═════ Data shown ═════

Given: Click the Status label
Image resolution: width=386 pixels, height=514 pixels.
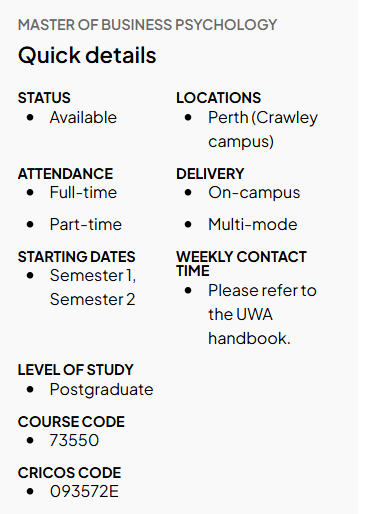Looking at the screenshot, I should point(44,98).
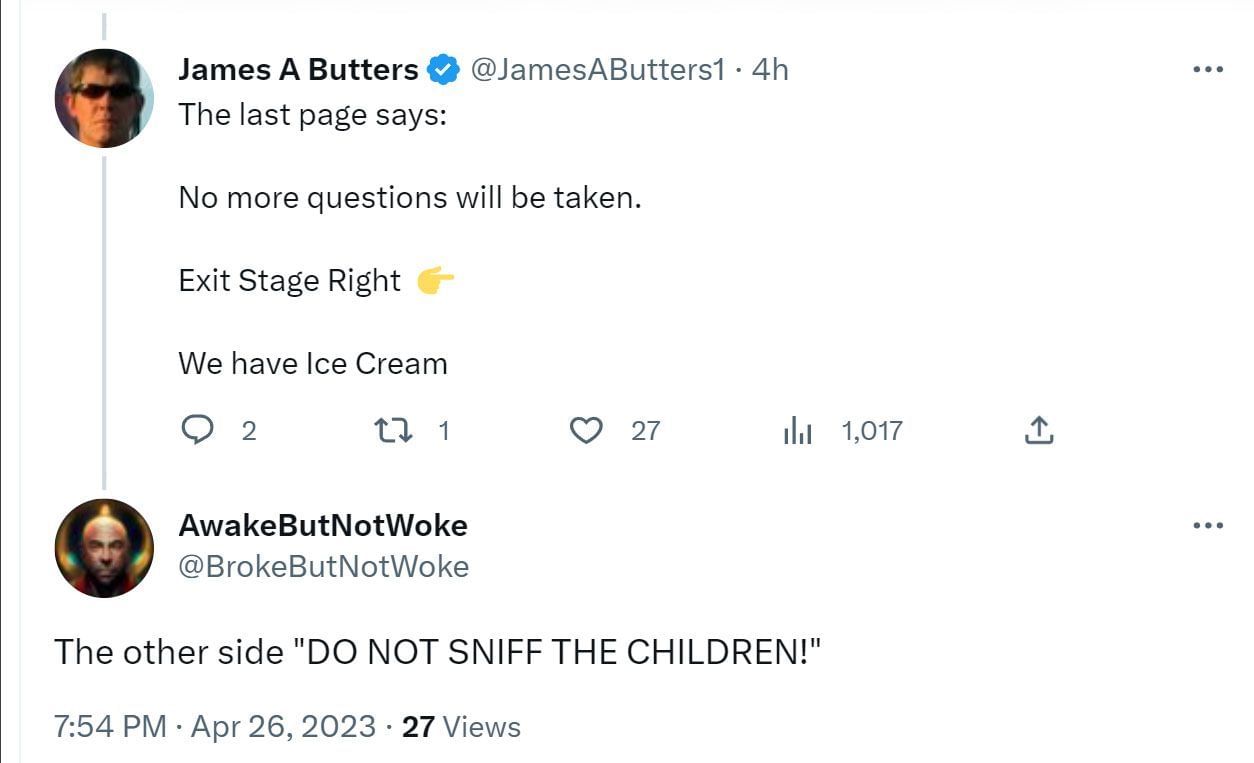Open more options on James A Butters' tweet
The image size is (1254, 763).
pos(1208,69)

═════

Problem description :: Write out the material above exactly. Skip the pictures.

Output below ::
Given: Click the Status label
Image resolution: width=386 pixels, height=514 pixels.
Looking at the screenshot, I should point(44,98).
Open more options on James A Butters' tweet
The image size is (1254, 763).
pos(1208,69)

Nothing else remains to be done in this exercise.